I don't know if there is a teapot orbiting the Earth, but I wouldn't invent weasel words to distinguish between subtle groups of people who have varied opinions around the likely absence of said teapot. Especially not if most of the population believed strongly in the existence of said teapot.

edit: Also I'm not telling anyone how to believe, I'm just saying that people using the term agnostic as some way to contrast themselves with atheists either don't understand the term atheist, have an aversion to it or fear of using it to label themselves, or have some unsettled self-reflection to do on their existence because they secretly believe in a God but don't want to admit it. When you say you're an atheist you are saying you do not share the belief in God that most of the human population does. It's pretty simple.

2 comments

Teapotism doesn't have significant cultural importance. Atheism does. To a lot of people, it really does make a difference whether you actually disbelieve in the god they believe in, or if you are genuinely undecided. It is thus useful to have a word to distinguish between those two states, and perfectly honest (hardly weasely) to use them. Even if its only for social signalling, that's important!
I would guess most atheists would not say that they are certain a God does not exist. They certainly wouldn't say they can prove it to be the case. The path that leads you to atheism is the lack of evidence in favor of an unfalsifiable claim, that God exists. So the claim "God does not exist" is kind of meaningless, since it relies upon the definition of God, which is something atheists do not have a definition for since they do not have a belief about what that word means.
Speaking of weasel words, you use the word definition in place of concept. Atheists do have a concept of God. Otherwise the argument of what an atheist is would not only be moot but would in fact never arise as an argument.
How can you be certain that 0 times any other number will always equal 0? Have you tried multiplying it against every number? Of course not, that's impossible. Does that count as uncertainty?

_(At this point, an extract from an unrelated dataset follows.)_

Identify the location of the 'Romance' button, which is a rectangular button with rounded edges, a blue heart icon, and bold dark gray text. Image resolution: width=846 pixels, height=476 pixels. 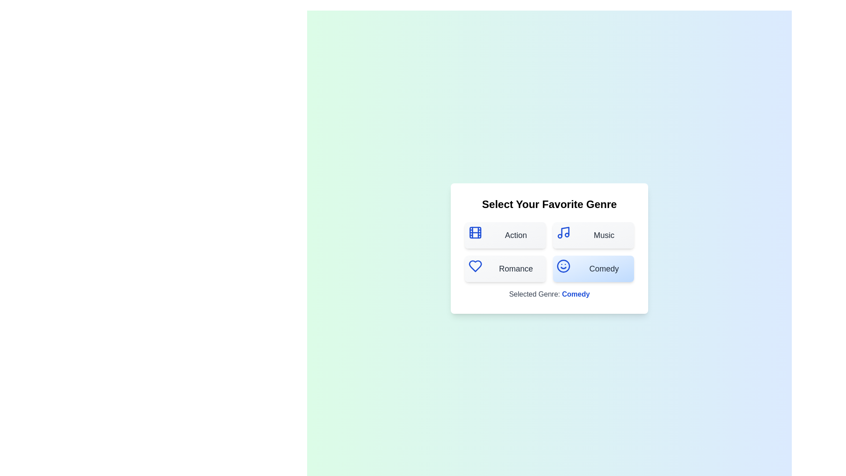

So I'll put it this way: I am as certain that there is no God (narrowly defined as an omnipotent being) as I am that 0 times any other number will always equal 0. The reason is because omnipotence is a logically inconsistent concept, and is thus impossible. That's as certain as I can be about anything.

I think most of us agnostics are simply identifying as such to avoid being associated with the pompous breed of atheists that the Internet's pseudo-anonymity has brought out of the woodwork.